UNE REVENDICATION JUSTE MAIS TROP RESTRICTIVE !

Nulle part, dans les publications des trois organisations syndicales précitées, n’est mentionnée la nécessité d’une réduction des horaires des autres personnels et notamment des éducateurs en internat (au demeurant tous instits ou P.E. nommés sur poste d’éducateur). Ces catégories de personnels (infirmier-e-s, A. S., psychologues scolaires...) souvent marginalisées et peu nombreuses ne semblent pas intéresser les mastodontes du syndicalisme intégré. Pire, ne serions-nous pas confrontés en cette occasion aux effets d’une tactique clientéliste et démagogique visant à séduire la masse des enseignants de SEGPA et d’ EREA en négligeant ces mêmes catégories et en sacrifiant celle des enseignants nommés sur poste d’éducateur ? Rappelons que, quand les enseignants du spécialisé ont bénéficié il y a quelques années d’une réduction du temps de travail d’une heure (passant ainsi de 24 à 23 heures hebdomadaires), cela s’est traduit dans la plupart des EREA par un allongement d’une heure du service éducatif sans réaction syndicale (notre fédération n’existait pas encore !).

Par delà les tractations engagées par le SGEN-CFDT, l’UNSA et le SNUIPP-FSU - intersyndicale qui exclut toute participation de SUD, nous sommes en droit de nous demander si ces organisations syndicales ne sont pas en train de monnayer la réduction des horaires des enseignants en classe en vouant la catégorie des instituteurs-éducateurs à une disparition programmée et à son remplacement par celle des Maîtres d’Internat (catégorie plus malléable et évidemment moins payée ! ). L’alignement sur les 18 heures ne présage-t-il pas la secondarisation progressive de ces établissements et l’abandon de la notion d’enseignement adapté ? Enfin, ce ne sont pas les personnels revendiquant à juste titre les 18 heures qui sont en cause mais bien le Ministère et ceux qui se voilent la face en réduisant leurs mots d’ordre à la stricte réduction du temps de travail. Il est de notre responsabilité de dénoncer cette tartufferie et de poser en même temps d’autres revendications. Ces revendications doivent elles-mêmes aboutir sous peine de disparition des SEGPA et des EREA ou de leur dilution dans des dispositifs d’intégration où il s’agira toujours plus de rentabiliser les personnels en bradant les véritables missions de service social et d’enseignement adapté affectées à ces établissements.

NOS REVENDICATIONS

- Dotation horaire de la SEGPA non diluée dans celle du collège.

- Respect du volume horaire actuel des élèves de SEGPA et d’EREA.

- 18 heures pour les instituteurs et professeurs des écoles de SEGPA et d’EREA avec création de postes spécialisés et d’ateliers correspondant au volume horaire résultant de la réduction du temps de travail.

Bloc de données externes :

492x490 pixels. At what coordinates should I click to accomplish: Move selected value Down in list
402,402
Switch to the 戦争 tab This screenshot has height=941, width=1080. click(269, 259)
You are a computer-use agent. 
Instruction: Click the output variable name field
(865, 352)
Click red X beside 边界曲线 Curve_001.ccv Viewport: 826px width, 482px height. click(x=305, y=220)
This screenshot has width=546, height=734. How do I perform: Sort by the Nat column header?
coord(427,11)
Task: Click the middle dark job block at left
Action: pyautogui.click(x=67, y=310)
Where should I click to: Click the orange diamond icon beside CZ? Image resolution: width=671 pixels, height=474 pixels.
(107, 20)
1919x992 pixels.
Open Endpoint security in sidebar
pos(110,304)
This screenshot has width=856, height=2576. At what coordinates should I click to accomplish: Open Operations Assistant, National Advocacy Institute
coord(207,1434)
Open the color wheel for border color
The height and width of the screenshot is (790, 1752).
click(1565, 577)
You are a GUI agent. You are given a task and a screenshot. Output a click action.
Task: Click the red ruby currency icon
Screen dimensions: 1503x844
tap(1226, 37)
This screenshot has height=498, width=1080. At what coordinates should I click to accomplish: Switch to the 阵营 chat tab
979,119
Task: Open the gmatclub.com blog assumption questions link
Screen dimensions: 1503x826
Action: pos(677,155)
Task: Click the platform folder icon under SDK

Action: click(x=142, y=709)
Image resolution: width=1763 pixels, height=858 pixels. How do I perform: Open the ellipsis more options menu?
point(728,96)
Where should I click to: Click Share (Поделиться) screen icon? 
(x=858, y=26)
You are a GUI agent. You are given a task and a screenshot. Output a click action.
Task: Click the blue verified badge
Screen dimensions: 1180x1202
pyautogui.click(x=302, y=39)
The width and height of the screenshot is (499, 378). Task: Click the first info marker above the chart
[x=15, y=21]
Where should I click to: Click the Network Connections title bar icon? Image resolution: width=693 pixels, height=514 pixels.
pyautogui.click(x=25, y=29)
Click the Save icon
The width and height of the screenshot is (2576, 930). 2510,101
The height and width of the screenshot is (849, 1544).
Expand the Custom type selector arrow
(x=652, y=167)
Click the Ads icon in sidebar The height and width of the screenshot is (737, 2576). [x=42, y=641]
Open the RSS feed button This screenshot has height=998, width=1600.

- 30 heures au maximum pour les enseignants nommés sur postes d’instituteurs-éducateurs en internat avec le service de nuit intégralement pris en compte dans l’emploi du temps.

- Création de postes d’enseignants, de personnels de service social et psycho-éducatif ainsi que d’Atoss.

- Poursuite du recrutement et de la formation d’enseignants spécialisés couvrant les besoins.

- Titularisation sans conditions de concours ni de nationalité de tous les précaires et droit à leur formation.

- Contre l’autoritarisme, le harcèlement moral, l’individualisation des rapports sociaux et pour le travail d’équipe.

- Contre le développement du "tout sécuritaire" qui limite de plus en plus les possibilités d’activités éducatives en internat.

C’est sur cette base revendicative que SUD-Education appelle l’ensemble des personnels d’EREA et de SEGPA à engager ou à poursuivre leur mouvement de lutte.